I’m not a person who has particular difficulty in finding my way to places I need or want to go. I guess that is related to a lot of years as a police officer and we were always looking for addresses and memorizing the streets and roads in the community. We learned how the street addressing (it is a system) worked which told us which side of the street a particular address was located on, how the addresses ran parallel on a block or whatever. We had to know who to get places in the community quickly in case of emergency. Maybe you didn’t know but we had GPS devices back in those days too:
Ok, so we DIDN’T have GPS. We had maps. But we had to memorize because it took too long to consult the map. It is still an important skill for police officers. We literally give written and practical tests to new officers and require that they memorize the community streets. Lately, however I admit that using GPS devices make traveling in unfamiliar territory very easy. I know the devices are popular with others too.
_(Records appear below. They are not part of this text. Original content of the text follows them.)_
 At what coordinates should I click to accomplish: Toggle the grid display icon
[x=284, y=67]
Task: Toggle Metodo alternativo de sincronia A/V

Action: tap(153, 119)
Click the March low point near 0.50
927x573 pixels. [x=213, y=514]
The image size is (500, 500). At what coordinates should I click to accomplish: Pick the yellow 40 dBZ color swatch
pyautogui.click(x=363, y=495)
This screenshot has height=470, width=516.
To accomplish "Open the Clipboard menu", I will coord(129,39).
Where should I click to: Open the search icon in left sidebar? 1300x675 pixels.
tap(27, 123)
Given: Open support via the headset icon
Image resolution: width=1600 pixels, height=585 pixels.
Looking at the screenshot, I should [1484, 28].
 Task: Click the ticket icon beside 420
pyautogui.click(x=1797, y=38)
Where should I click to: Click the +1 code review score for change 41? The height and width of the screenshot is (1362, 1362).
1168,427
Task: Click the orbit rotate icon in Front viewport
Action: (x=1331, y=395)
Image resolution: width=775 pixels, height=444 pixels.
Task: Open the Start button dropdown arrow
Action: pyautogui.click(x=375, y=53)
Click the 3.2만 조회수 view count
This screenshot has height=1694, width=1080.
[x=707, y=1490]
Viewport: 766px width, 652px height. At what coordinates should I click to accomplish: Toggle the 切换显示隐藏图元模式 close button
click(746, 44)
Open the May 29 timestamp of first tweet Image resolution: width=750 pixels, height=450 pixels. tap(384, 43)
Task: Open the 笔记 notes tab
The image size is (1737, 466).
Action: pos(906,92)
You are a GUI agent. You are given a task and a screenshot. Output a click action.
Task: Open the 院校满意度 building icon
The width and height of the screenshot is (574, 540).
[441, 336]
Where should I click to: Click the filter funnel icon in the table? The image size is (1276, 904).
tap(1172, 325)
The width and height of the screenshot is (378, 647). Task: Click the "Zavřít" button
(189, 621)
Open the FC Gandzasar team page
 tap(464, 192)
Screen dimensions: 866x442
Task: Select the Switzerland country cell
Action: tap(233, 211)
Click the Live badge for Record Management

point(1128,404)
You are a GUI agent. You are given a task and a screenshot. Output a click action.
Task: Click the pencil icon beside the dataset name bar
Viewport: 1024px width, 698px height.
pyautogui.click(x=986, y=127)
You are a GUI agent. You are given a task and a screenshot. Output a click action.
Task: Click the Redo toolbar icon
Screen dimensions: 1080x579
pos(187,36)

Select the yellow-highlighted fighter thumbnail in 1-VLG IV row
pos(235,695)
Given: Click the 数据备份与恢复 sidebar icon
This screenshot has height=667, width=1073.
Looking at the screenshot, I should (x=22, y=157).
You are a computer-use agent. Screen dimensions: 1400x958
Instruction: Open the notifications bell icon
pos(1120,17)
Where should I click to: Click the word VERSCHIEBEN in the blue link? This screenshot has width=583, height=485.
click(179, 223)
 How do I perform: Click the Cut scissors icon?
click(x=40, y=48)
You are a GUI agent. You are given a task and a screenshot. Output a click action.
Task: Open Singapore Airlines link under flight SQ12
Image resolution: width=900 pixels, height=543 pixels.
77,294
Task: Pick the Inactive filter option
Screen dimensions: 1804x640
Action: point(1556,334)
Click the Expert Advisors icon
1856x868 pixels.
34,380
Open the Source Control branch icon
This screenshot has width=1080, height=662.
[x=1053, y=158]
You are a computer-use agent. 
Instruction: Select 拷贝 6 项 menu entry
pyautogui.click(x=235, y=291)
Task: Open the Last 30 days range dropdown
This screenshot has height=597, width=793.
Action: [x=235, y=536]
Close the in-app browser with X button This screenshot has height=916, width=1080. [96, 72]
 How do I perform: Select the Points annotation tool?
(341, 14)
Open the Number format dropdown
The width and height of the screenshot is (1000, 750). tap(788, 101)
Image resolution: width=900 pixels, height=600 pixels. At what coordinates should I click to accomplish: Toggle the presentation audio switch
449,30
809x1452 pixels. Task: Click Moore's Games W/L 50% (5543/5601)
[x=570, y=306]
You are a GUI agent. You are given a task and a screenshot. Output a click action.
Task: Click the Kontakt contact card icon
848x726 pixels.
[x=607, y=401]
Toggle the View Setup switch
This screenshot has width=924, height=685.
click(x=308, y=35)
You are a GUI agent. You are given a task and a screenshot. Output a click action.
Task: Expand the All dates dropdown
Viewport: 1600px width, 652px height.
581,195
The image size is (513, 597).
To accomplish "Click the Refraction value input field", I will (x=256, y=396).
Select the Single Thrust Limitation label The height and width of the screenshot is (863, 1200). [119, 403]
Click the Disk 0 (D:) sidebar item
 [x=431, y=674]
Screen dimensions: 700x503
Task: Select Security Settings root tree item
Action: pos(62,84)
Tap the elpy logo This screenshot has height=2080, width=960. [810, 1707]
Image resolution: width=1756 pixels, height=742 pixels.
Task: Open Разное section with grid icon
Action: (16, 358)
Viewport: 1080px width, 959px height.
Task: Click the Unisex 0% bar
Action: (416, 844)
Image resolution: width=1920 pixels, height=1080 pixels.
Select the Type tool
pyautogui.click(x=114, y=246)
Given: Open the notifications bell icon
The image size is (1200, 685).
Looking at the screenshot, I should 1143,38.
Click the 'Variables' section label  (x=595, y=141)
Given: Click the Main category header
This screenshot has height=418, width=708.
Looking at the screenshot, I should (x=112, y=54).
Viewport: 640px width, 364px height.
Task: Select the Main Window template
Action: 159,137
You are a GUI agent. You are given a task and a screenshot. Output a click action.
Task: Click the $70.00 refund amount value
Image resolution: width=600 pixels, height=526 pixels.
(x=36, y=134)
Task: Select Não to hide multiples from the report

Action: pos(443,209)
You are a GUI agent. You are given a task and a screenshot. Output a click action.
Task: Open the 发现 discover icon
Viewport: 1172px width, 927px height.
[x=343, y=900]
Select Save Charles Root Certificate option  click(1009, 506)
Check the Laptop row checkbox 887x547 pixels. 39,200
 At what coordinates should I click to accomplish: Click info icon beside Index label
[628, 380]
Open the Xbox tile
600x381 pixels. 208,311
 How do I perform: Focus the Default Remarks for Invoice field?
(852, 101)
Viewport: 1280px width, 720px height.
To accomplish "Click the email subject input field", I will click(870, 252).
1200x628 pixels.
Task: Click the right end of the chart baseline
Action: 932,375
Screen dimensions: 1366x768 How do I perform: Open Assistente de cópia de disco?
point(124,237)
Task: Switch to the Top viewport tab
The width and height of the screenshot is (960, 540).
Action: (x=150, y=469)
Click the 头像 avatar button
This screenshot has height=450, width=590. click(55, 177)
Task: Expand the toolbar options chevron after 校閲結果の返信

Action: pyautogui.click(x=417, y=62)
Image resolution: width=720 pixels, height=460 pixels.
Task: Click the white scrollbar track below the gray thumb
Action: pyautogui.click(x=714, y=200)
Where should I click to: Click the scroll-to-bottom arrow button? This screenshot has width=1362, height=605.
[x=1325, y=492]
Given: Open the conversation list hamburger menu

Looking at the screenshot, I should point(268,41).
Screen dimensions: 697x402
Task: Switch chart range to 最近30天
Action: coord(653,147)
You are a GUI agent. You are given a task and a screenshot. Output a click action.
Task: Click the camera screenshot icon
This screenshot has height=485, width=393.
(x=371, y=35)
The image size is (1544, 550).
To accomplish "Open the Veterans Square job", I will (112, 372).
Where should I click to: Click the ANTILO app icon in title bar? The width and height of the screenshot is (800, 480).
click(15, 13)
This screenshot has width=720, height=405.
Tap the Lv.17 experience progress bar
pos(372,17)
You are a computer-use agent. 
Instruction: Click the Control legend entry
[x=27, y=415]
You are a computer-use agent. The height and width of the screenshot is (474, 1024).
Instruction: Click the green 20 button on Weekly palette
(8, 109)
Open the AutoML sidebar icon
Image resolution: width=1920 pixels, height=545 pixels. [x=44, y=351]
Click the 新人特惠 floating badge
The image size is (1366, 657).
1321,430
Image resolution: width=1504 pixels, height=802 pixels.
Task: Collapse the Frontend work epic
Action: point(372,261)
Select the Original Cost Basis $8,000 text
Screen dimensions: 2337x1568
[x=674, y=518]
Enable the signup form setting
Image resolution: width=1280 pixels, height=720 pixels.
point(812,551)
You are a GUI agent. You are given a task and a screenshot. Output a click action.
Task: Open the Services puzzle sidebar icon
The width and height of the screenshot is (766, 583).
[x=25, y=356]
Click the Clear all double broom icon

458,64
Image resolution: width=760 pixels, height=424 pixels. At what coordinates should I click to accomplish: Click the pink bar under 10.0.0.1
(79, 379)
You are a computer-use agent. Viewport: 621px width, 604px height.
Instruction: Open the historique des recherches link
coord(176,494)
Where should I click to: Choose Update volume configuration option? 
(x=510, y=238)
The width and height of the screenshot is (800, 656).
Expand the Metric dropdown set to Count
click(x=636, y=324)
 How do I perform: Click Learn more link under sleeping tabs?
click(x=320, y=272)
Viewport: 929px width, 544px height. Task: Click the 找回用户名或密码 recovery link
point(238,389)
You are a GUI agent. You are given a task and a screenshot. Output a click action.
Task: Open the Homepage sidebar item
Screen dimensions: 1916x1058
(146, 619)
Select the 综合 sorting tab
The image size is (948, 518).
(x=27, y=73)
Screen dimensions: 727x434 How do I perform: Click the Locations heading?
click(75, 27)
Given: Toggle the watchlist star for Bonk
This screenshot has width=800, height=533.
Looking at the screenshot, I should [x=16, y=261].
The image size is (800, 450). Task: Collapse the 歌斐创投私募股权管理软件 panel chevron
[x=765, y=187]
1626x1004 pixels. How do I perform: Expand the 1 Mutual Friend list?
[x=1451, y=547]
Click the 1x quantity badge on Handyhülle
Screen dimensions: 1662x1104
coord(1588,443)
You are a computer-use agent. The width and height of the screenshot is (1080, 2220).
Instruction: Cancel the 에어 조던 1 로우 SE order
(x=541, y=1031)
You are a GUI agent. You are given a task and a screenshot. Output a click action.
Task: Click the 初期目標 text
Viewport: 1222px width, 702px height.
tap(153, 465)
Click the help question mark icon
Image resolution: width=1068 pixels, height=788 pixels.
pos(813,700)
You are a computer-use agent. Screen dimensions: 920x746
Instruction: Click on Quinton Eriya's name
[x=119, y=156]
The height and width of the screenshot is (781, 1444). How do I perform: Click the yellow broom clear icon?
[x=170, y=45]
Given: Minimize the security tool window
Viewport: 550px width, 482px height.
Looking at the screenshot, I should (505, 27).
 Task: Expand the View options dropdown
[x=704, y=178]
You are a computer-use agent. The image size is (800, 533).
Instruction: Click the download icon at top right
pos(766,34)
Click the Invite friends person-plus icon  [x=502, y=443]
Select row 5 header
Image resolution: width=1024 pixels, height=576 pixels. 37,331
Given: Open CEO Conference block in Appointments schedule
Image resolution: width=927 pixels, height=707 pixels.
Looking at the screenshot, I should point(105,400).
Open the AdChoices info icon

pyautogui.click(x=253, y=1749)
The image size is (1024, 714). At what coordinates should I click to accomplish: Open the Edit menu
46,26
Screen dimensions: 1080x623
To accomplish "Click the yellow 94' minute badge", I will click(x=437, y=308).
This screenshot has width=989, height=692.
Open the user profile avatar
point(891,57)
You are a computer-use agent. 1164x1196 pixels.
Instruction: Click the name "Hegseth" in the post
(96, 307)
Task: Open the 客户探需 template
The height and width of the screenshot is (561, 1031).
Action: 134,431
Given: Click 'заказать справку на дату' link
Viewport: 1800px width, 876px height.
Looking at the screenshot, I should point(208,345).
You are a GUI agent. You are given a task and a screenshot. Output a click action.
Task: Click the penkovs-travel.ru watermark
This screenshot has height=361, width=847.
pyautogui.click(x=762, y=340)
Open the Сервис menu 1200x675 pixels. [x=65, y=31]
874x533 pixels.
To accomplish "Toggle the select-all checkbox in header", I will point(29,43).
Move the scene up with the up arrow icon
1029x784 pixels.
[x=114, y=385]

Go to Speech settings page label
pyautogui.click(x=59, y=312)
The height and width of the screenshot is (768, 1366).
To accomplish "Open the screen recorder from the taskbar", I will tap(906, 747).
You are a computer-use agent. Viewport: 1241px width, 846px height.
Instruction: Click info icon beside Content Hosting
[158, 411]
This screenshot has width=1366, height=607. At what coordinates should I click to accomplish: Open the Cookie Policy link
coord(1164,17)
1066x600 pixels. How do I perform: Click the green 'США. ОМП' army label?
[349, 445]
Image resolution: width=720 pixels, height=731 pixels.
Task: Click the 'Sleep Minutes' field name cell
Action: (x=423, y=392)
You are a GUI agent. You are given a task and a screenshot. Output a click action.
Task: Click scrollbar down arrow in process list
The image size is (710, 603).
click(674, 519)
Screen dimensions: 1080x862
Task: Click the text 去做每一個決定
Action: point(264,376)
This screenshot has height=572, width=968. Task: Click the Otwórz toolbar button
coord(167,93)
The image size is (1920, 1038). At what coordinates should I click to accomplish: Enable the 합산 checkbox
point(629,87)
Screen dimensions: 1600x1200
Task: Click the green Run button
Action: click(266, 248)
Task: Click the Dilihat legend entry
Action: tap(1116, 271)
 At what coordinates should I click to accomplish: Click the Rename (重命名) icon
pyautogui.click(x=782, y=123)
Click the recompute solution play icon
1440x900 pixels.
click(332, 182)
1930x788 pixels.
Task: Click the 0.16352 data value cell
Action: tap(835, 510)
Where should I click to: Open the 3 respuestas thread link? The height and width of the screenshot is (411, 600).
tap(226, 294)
Sometimes in a bad way.
One of our most frequent crimes is theft of GPS devices left in cars. The officers frequently complain that they go through parking areas at night and can see the devices lit up and blinking. So they are very popular targets of theft. You might remember the newspaper story from last year where the person in Troy had his GPS in dash system stolen which included his CD player. When he got the replacement installed (at the dealership) he starts to program it and finds his own home address. He pressed the button on the CD player and out popped one of his own personal mix CDs! A tip from him led our a surveillance team from Troy, Auburn Hills and Bloomfield Twp to bust a whole ring of thieves operating in our area by way of Florida. They were trafficking in hundreds and hundreds of GPS in dash devices. Because they were only property crime offenders they were back on the street pretty quickly and I suspect, right back in business. Of course those thefts, and the costs to replace them increase insurance costs to us all.
Here are a couple of tips for GPS safety:
- Do not list you home address as your home, the thieves can go there if they know you’re not home. They just watched you walk into the mall or theater or grocery store so they know you estimate how long you are going to be gone which makes your home a target. Or program the device to use a PIN to access the data.
- If it is a removable GPS do not leave out, visible. When it is on, it is visible from a distance away when it is on. In the dark hours they are like beacons glowing making them easy to spot in parking lots when thieves drive thru. When not in use or while vehicle is parked, take the GPS with you or stow it out of sight,
- Lock your vehicle doors – especially in parking lots and even in your own driveway. I’m sure you live in a safe community but these folks drive all over the place and prey upon the easy targets. For them it is quick and easy and they are gone with your device.
We have had 50+ thefts and counting in the last 12 months. It is one of our most common reports and it is also almost totally preventable. So I hope you’ll use these simple tips to safeguard your ability to get where you want to go.